I’ve been distracted of late, and therefore have fallen behind on many things including my Roots Song of the Week series. I was hoping to go 52 weeks in succession, but…
The vocal treatment is appealing. The male lead- Hassan El-Tayyab- is confident, but not overly aggressive. His is an amiable voice, one well suited to teaming up with Shiloh Parkerson, herself a fair vocal dynamo- sultry and tightly-wound.
The song has three distinct chapters, and nothing too much develops lyrically. As much as I love story songs and descriptive phrases, sometimes it is nice to just have singers play with words while expressing emotion. I’m not saying the lyrics have nothing too them- indeed, they do as it is a chain gang/indentured worker-type situation being experienced- but they are words that are scattered about like poetic pearls without narrative constraint.
I enjoy the song a little more each time I listen to it.
The instrumentation is acoustic and is from the same world as Crooked Still and Bearfoot.
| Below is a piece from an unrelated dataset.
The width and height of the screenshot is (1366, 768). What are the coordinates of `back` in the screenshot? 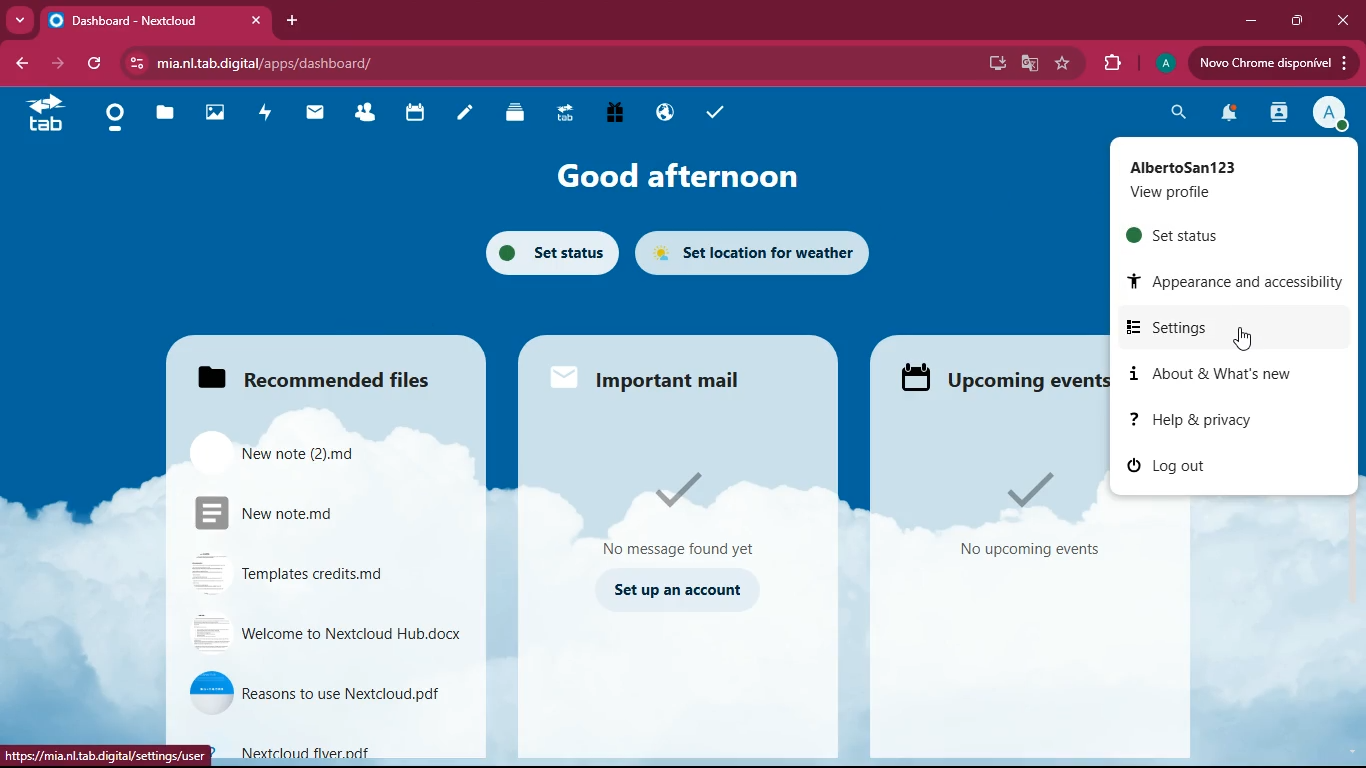 It's located at (20, 65).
The album is produced by Laurie Lewis, and that is what first caught my attention. Having listened to the album a couple times now, I am impressed by the sound she and the band have captured.
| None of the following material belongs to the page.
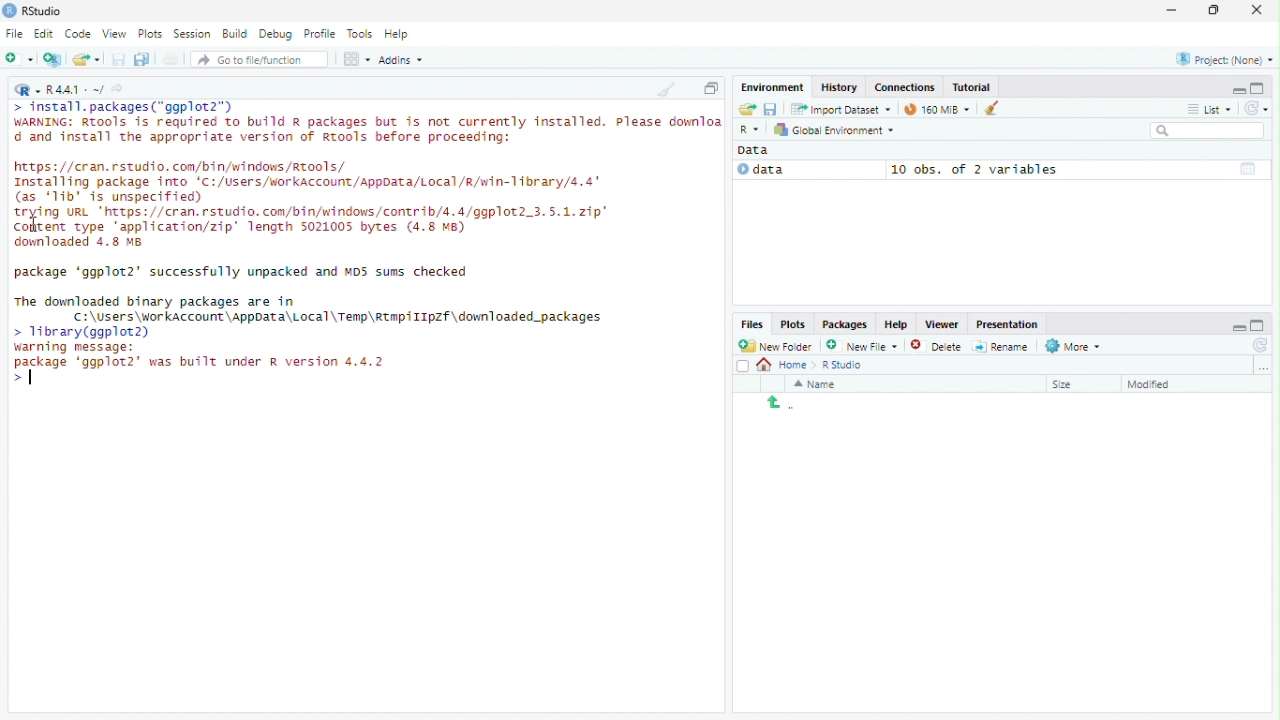  Describe the element at coordinates (821, 384) in the screenshot. I see `Sort by name` at that location.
The band’s bio can be found here. No need for me to rehash it herein.
There is a clip of the band performing the song “Country Mile” on their website here. It is the fourth video box from the top.
Generously, they have provided us with a Soundstream of the entire album as well, and I have found it to be well worth the listen. I’ll write more about American Nomad in the coming weeks; I’m quite taken with their music.